During the retelling of these numerous callouts, Steve makes many educational points. Weighing the benefits versus risks of helicopter insertions and hoists, dealing with the media and bystanders, the frustrations of confusing pages, the highly variable reactions of the rescued, the details of technical rescue work, the safety of the rescuer versus the commitment to the victims – it’s all in here.
Throughout it all, Steve maintains an admirable humility – although I did love the part where he boldly tells off a towering bullying fire captain (while trying to conceal his trembling voice and quaking knees). Speaking of such turf war politics, the Epilogue tells the sad ultimate demise of the SAR team under a new Pharaoh who knew not Joseph.
The occasional criminal-related search highlights the difference between backcountry SAR and urban police work. This page in particular gave Steve some pause: “Assist CityPD on kidnapping […] Suspect is armed, s&r units w/ certifications, bring your firearms, CityPD will be providing armed security for S&R units also.” The search ends up being safe, but unfortunately fruitless, perhaps in large part because of a lead that, “. . . like most of the others, was a hoax. I doubt that this jerk will ever know that his call resulted in our canceling our mountain search. More than nine months later we will learn that while searching the foothills near Dry Creek Canyon, we were within a mile of the “camp” where Elizabeth Smart’s kidnappers were holding her. I don’t know that we would have found her had we not been diverted to construction area, but it might have shortened her abduction time from 280 days to one. No one will ever know.”
The book also has its (relatively) light-hearted moments, like when Steve and his teammates search a river with large powerful plate magnets for the gun used in a murder, all the while watched over by the suspect . . . securely shackled, attended by a deputy. Steve finds railroad spikes, stop signs, car keys, cell phones, and even a shopping cart for their acquired river booty, but unfortunately the only gun they find is a shotgun, and they were instead looking for a handgun.
“Mountain Responder” is accessible to readers of all levels, as Steve carefully yet concisely explains even such basic terms as “glissading” and “avalanche.” Ultimately though I think it will be of most interest to SAR team members, ski patrollers, and those backcountry recreationalists trained in some form of Wilderness emergency care (i.e., WFA, WFR, WEMT). In fact, if you’re interested in what backcountry rescue entails, this book is essentially “must” reading. And if you have no prior rescue or emergency care training, this book should convince you to get some – as well as exercise caution in your backcountry pursuits.

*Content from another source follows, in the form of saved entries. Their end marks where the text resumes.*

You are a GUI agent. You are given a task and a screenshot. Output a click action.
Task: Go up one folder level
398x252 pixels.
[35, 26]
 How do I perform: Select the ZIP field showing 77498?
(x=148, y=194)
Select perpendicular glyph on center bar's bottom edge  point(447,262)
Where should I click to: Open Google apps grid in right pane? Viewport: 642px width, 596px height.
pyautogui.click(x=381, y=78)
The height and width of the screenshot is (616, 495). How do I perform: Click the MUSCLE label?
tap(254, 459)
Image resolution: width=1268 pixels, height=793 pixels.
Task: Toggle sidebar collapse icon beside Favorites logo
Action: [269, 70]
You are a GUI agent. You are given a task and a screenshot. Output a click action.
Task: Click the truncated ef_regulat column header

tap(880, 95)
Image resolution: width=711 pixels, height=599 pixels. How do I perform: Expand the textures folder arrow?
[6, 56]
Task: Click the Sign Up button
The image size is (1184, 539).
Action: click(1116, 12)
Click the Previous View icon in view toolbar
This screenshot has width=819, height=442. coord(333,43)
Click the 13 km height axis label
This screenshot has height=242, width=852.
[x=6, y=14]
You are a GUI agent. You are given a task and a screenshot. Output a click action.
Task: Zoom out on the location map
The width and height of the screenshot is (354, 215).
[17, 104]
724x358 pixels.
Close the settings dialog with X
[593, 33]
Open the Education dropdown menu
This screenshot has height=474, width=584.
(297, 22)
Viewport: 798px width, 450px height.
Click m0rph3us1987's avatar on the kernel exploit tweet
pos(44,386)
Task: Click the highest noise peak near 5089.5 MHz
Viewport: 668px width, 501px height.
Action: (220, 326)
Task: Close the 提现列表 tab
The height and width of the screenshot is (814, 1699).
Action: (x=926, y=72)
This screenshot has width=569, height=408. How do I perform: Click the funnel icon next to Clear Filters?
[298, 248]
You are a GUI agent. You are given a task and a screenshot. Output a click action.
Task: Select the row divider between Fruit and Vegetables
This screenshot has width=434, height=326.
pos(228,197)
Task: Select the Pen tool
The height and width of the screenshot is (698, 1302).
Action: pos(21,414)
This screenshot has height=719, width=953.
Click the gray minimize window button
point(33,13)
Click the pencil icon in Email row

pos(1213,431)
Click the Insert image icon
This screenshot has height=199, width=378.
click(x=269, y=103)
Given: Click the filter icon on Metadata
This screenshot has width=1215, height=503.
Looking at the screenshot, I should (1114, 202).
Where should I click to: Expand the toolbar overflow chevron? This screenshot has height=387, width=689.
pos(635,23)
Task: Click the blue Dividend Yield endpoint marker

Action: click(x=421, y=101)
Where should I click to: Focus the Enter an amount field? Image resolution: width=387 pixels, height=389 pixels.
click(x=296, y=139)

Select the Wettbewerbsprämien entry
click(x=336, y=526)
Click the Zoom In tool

My only substantive criticism of the book is that I wish Steve had stated up front (as opposed to in the “About the Author” note at the end) that among his many other skills and credentials, he is not only a ski patroller and Wilderness EMT, but also an EMT-Intermediate. As such, he is allowed to perform certain interventions legally off limits to a typical “Outdoor Emergency Care” ski patroller or EMT-Basic. And although the book is professionally produced and carefully proofread, the pictures are just low-resolution black and white, but Steve’s website provides the full-color originals (many more available using codes provided in the book) . . . which often had me gulping and palms sweating, as the situations were even more dicey than the text conveyed.
(WildSnow guest blogger Jonathan Shefftz lives with his wife and daughter in Western Massachusetts, where he is a member of the Northfield Mountain and Thunderbolt / Mt Greylock ski patrols. Formerly an NCAA alpine race coach, he has broken free from his prior dependence on mechanized ascension to become far more enamored of self-propelled forms of skiing. He is an AIARE-qualified instructor, NSP avalanche instructor, and contributor to the American Avalanche Association’s The Avalanche Review. When he is not searching out elusive freshies in Southern New England or promoting the NE Rando Race Series, he works as a financial economics consultant.)